Let $h$ be the impulse response of the gammachirp filter:
$$ h(t) = \exp(c_1 + c_2 t + c_3 \ln t) \cos(c_4 + c_5 t + c_6 \ln t) $$
The output $y$ of the filter is given by the convolution of the input $x$ and $h$:
$$ y = x \ast h $$
What is the state-space representation of this filter?
On
A state-space representation can either indicate a LTI, LTV or nonlinear system. As @fibonatic said, your system surely does not have a LTI state-space representation. Assume that the system is described in s-s form as: $$\begin{align}\dot{x}&=f(x,t)+u\\y&=x\end{align}$$ Then we can write $$\begin{align}\dot{h}&=f(h,t)+\delta(t)\\ &=\left\{\left(c_2+\frac{c_3}t\right)-\left(c_5+\frac{c_6}t\right)\tan(c_4 + c_5 t + c_6 \ln t)\right\}h(t)\\&\stackrel{\Delta}= g(t)h(t)\end{align}$$ This might give us the idea that we can write $f(x,t)$ as $$f\left(x,t\right)=g(t)x-\delta(t)$$ but as you see, this $f$ will be dependent on the input which contradicts our initial assumption that $f(x,t)$ is independent of $u$. So there can't be any affine state space representation of this filter.

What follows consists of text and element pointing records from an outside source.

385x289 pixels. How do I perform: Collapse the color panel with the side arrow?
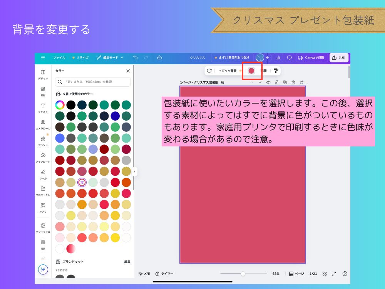pyautogui.click(x=134, y=172)
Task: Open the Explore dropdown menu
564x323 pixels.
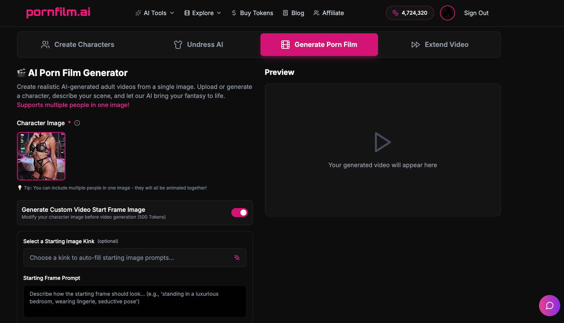Action: pyautogui.click(x=203, y=12)
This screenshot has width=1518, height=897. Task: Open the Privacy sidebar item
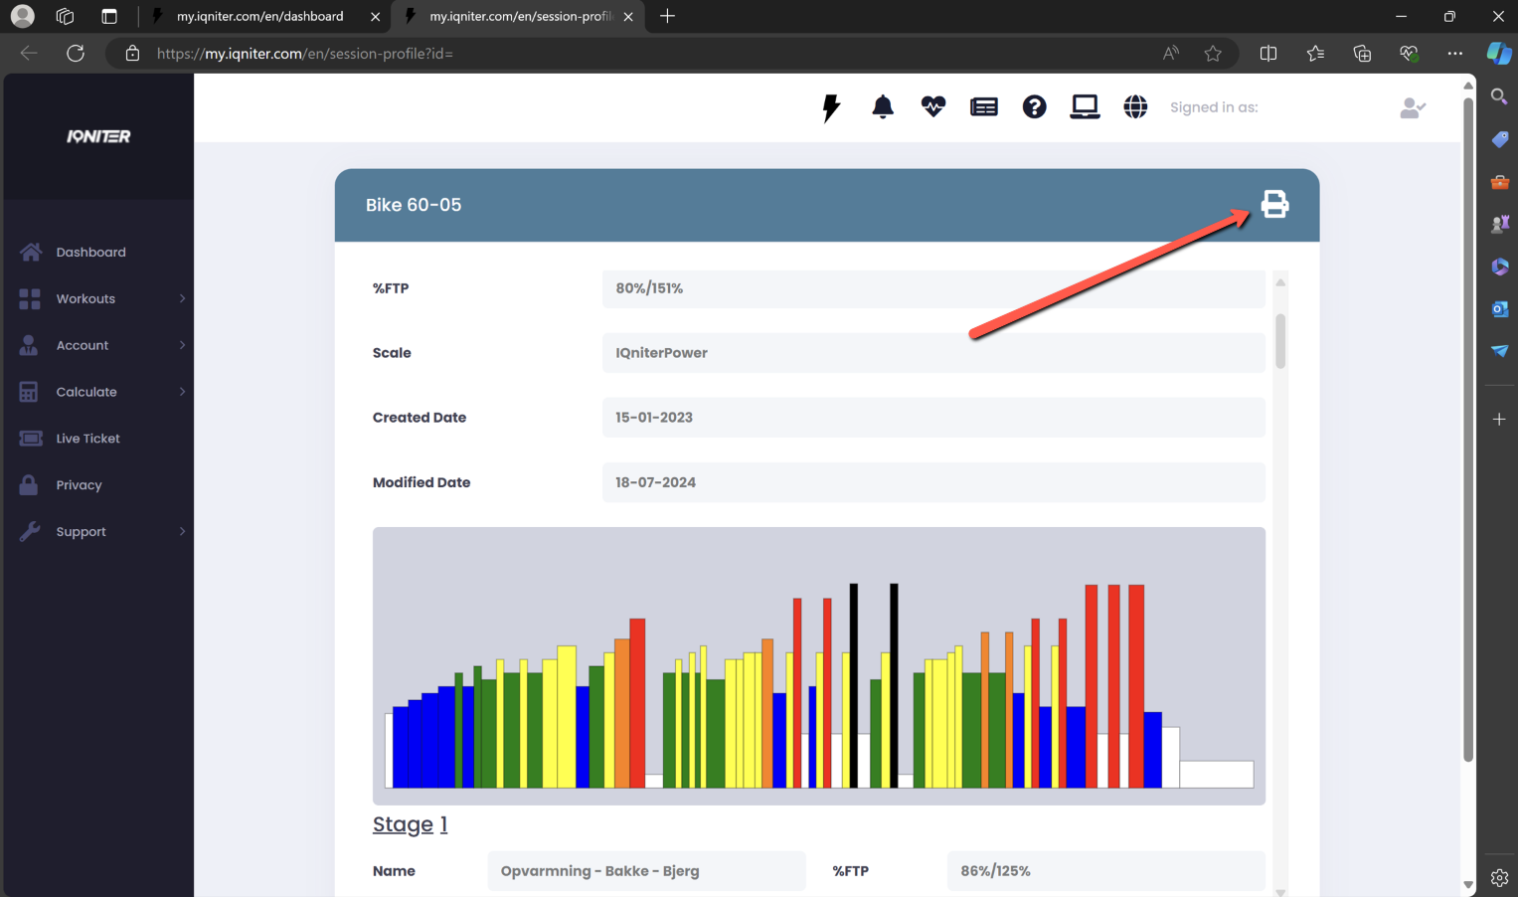[79, 485]
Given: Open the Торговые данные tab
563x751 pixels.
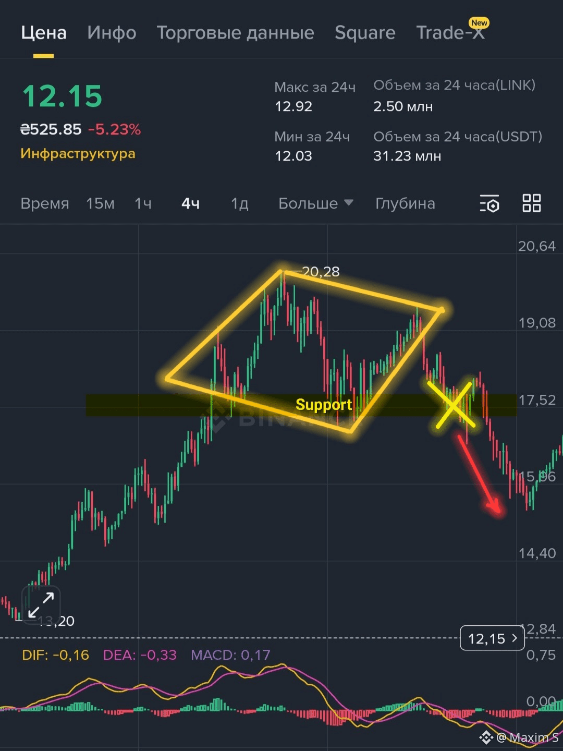Looking at the screenshot, I should coord(236,33).
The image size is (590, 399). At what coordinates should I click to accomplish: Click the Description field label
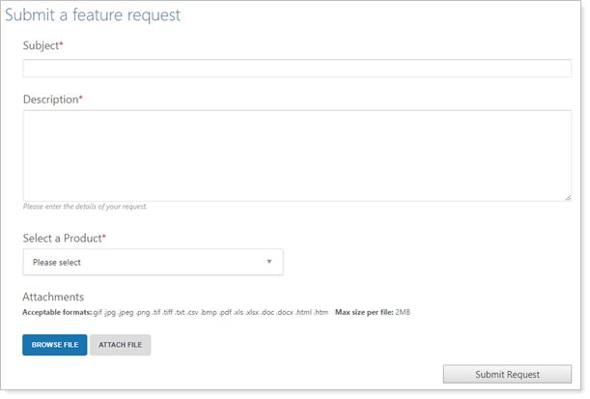pyautogui.click(x=49, y=100)
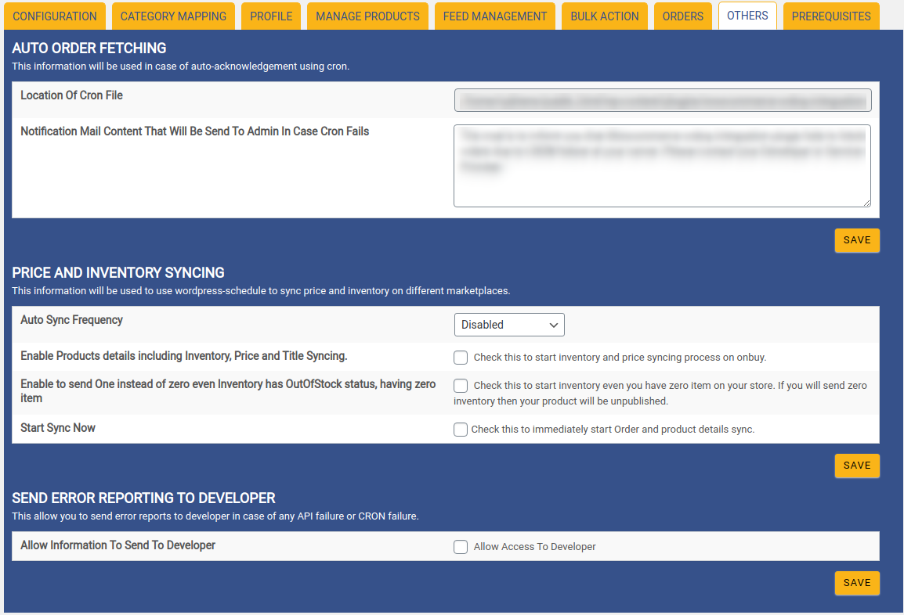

The impulse response of a LTI system with a finite dimensional state space can be computed with,
$$ h(t) = \left\{\begin{array}{l l} C\, e^{A\, t} B + D\, \delta(t) & \text{if } t \geq 0 \\ 0 & \text{else} \end{array} \right. $$
which should always consist out of a finite sum of exponentials (potentially complex conjugate pairs and/or multiplied by polynomials when $A$ has Jordan blocks of larger than size one).
When $c_3$ and $c_6$ are not zero, then the impulse response you provided can not be written as a finite sum of such terms. Therefore there is no state space model, with a state space of finite size, which behaves exactly like such filter.